WORK ITEM: Exact copy, pictures excluded: the lines from the one containing "This screenshot has width=481, height=274." to the end of the listing.

RAW DATA:
=====

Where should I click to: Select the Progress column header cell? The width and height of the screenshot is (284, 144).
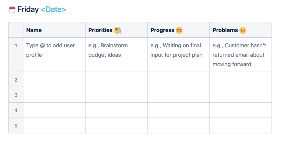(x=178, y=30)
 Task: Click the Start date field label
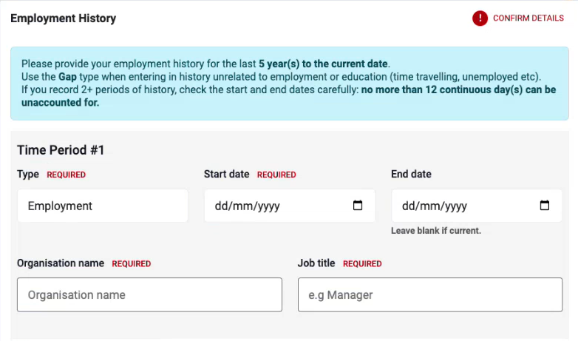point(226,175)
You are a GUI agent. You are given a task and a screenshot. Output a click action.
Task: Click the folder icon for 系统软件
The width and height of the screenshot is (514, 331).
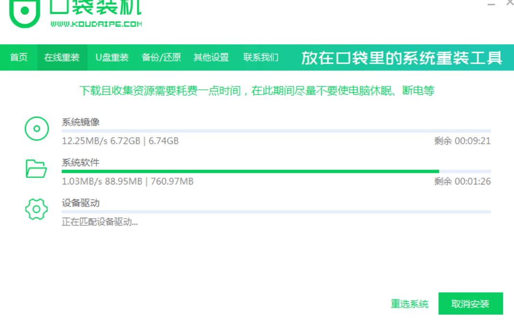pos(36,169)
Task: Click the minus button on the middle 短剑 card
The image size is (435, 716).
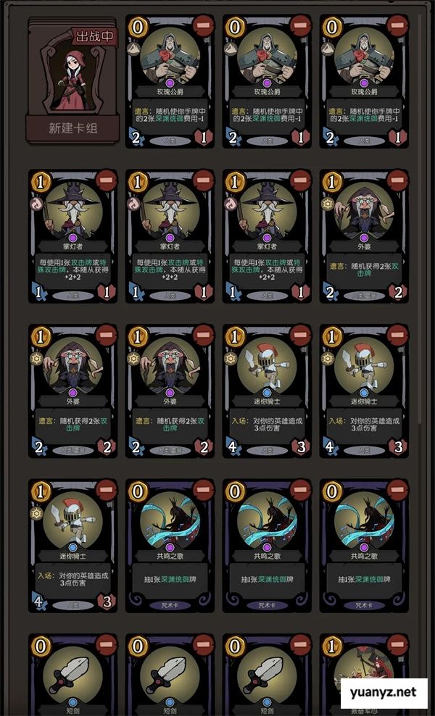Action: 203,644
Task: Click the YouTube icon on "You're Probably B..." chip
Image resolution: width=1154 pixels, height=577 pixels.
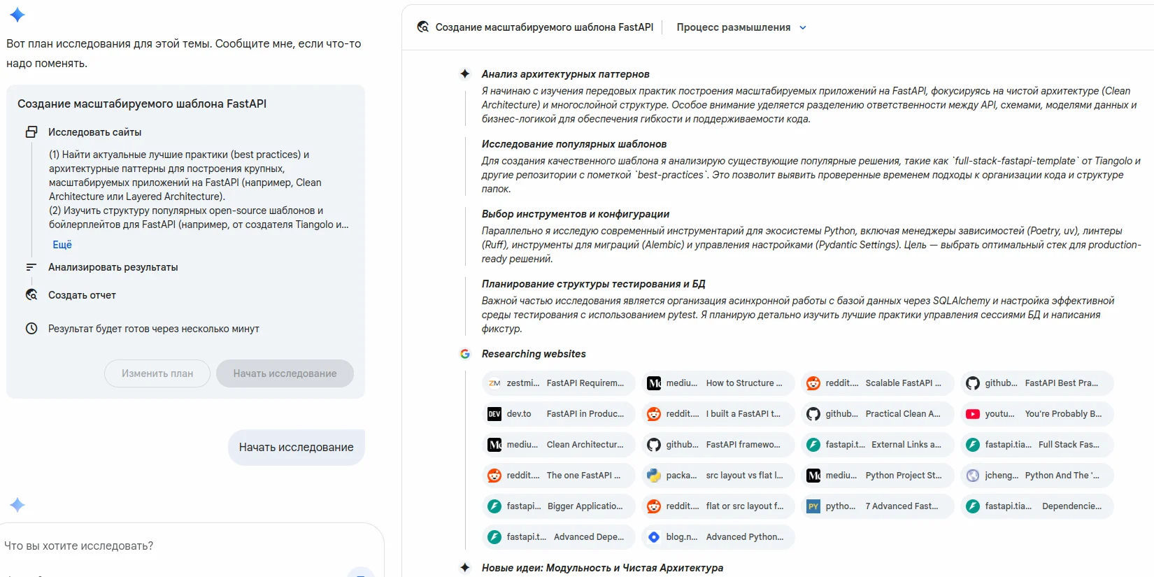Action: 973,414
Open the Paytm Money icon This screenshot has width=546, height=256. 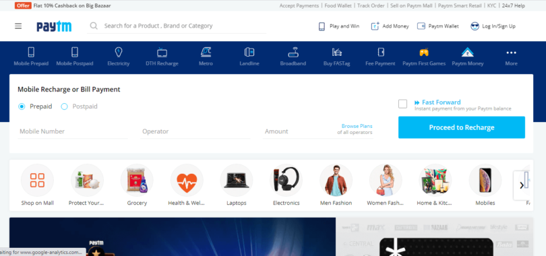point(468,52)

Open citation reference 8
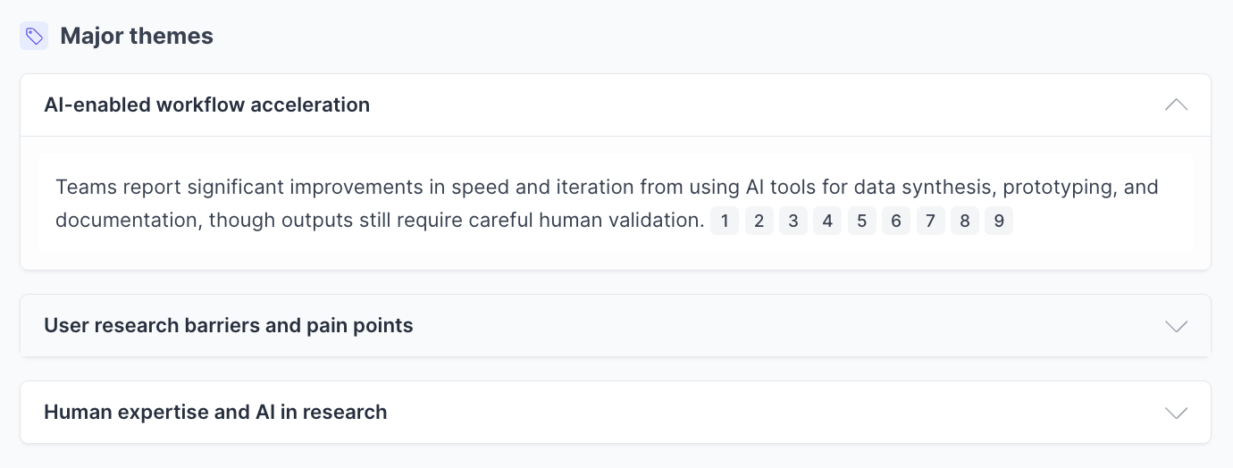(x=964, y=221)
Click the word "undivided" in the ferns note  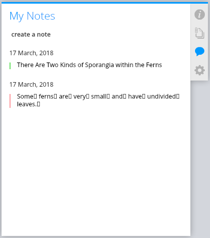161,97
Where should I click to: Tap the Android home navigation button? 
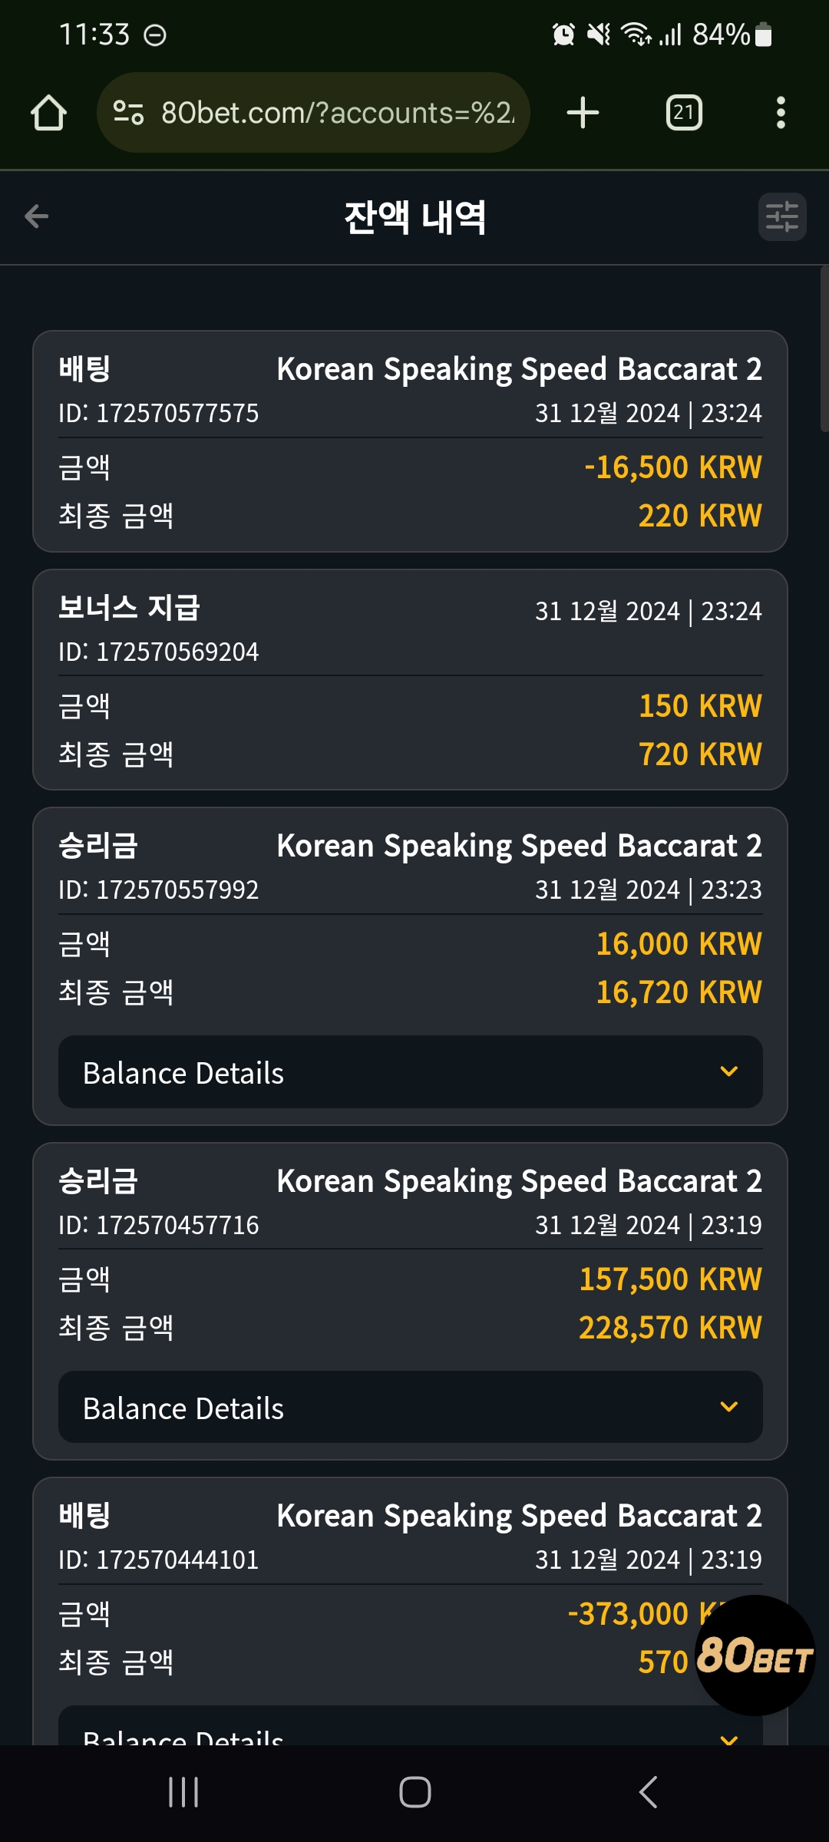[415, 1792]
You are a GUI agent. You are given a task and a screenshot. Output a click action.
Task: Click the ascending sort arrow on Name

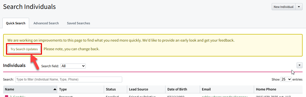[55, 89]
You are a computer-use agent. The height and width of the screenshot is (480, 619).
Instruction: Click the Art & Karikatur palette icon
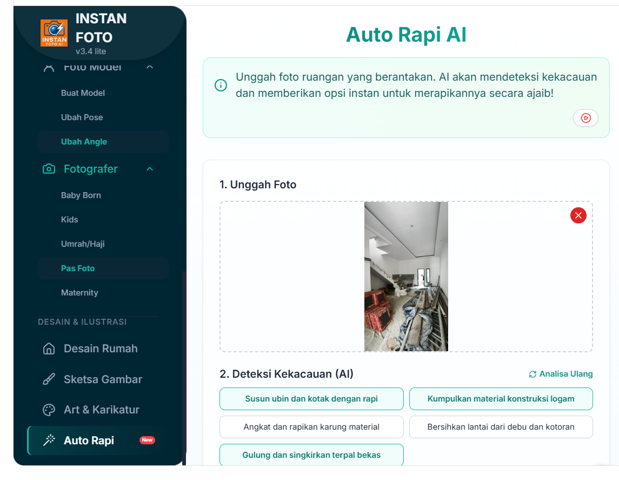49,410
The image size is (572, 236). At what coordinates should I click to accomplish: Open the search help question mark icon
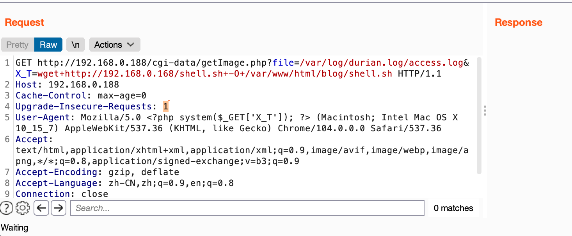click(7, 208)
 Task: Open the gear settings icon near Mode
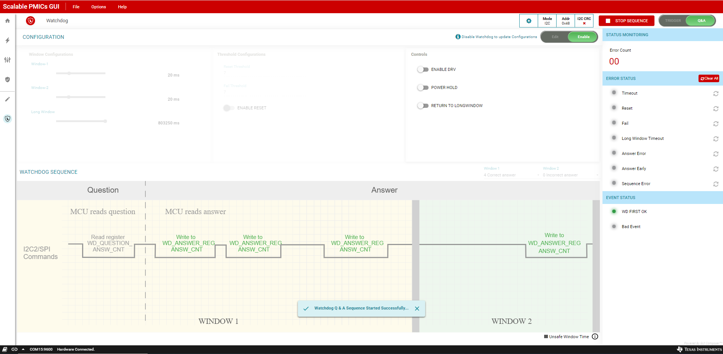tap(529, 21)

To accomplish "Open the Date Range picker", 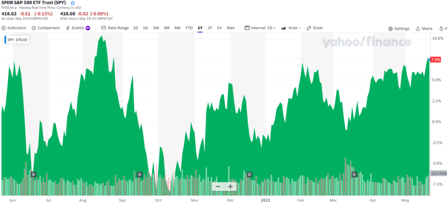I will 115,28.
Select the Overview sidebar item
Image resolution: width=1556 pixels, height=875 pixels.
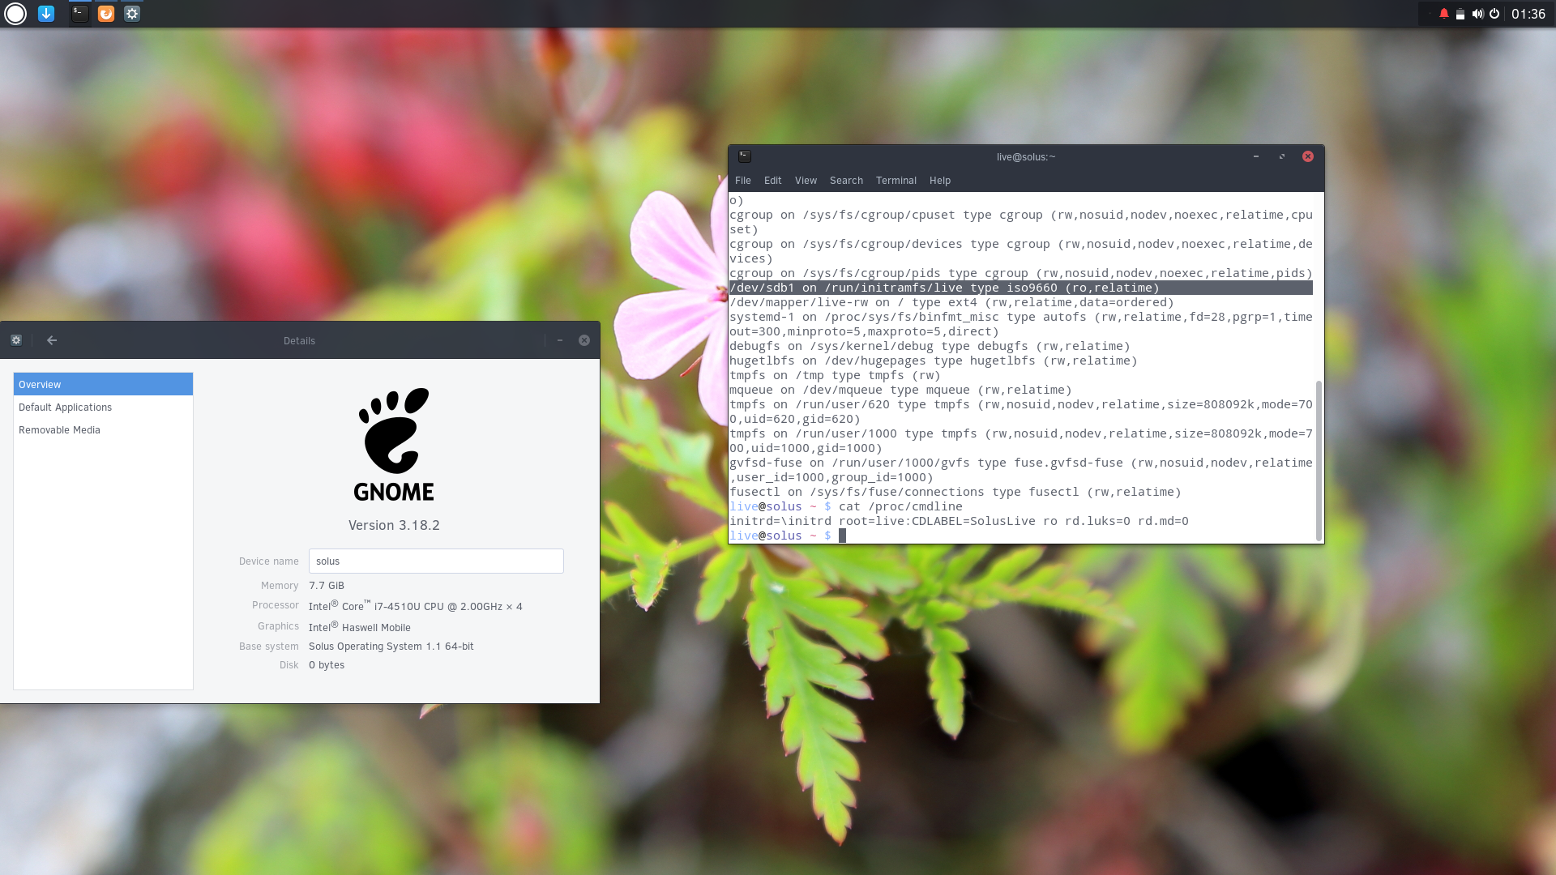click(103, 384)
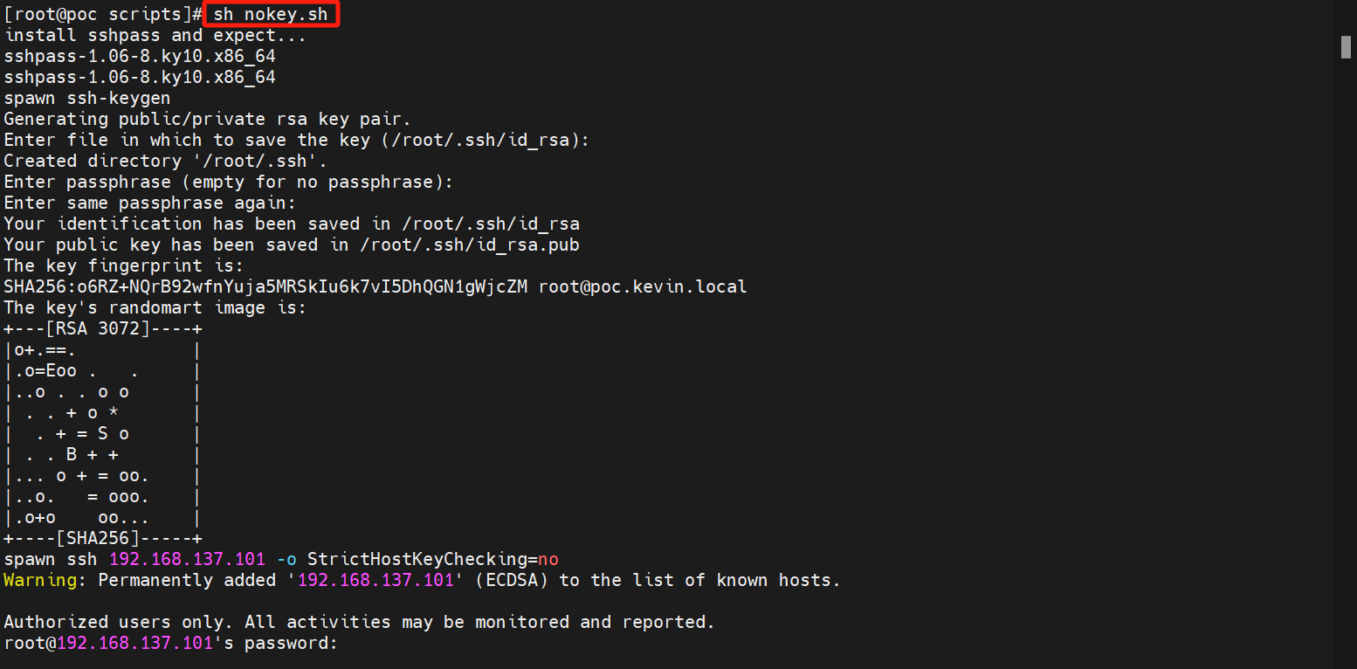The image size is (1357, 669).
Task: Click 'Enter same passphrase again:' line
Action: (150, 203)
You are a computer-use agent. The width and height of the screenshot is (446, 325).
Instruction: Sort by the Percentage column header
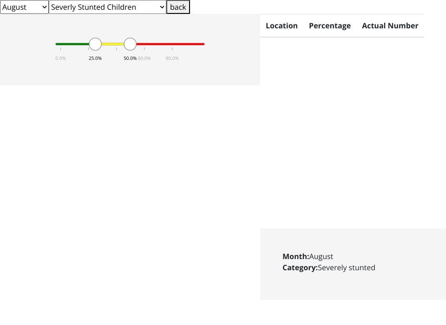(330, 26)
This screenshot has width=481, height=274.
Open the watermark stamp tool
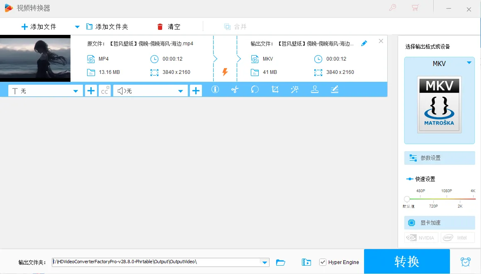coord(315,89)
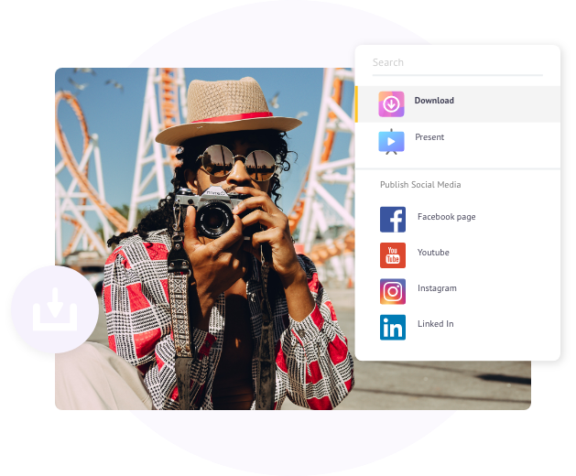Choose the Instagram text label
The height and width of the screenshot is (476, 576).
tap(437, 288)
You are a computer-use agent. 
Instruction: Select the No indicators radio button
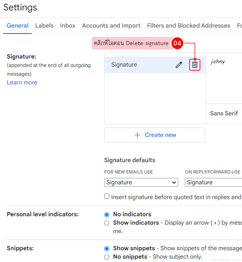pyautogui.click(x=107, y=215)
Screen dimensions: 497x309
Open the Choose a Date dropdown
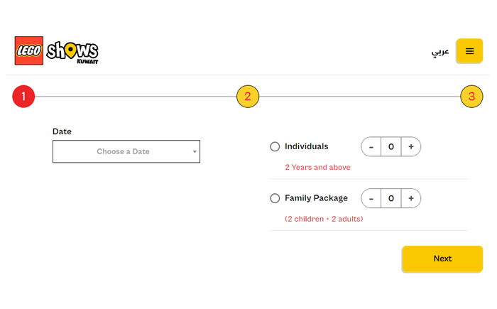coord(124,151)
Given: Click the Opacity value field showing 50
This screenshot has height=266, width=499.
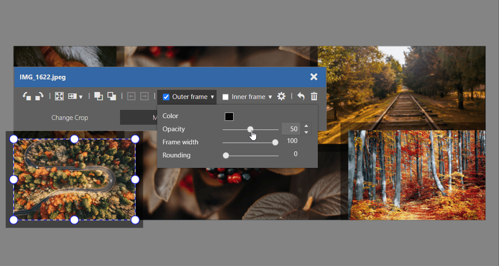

=====

TASK RESPONSE:
This screenshot has width=481, height=274.
Open the watermark stamp tool
coord(315,89)
Choose the Instagram text label
The height and width of the screenshot is (476, 576).
tap(437, 288)
You are a computer-use agent. 
Instruction: Select the No indicators radio button
pyautogui.click(x=107, y=215)
Screen dimensions: 497x309
Open the Choose a Date dropdown
coord(124,151)
Given: Click the Opacity value field showing 50
This screenshot has height=266, width=499.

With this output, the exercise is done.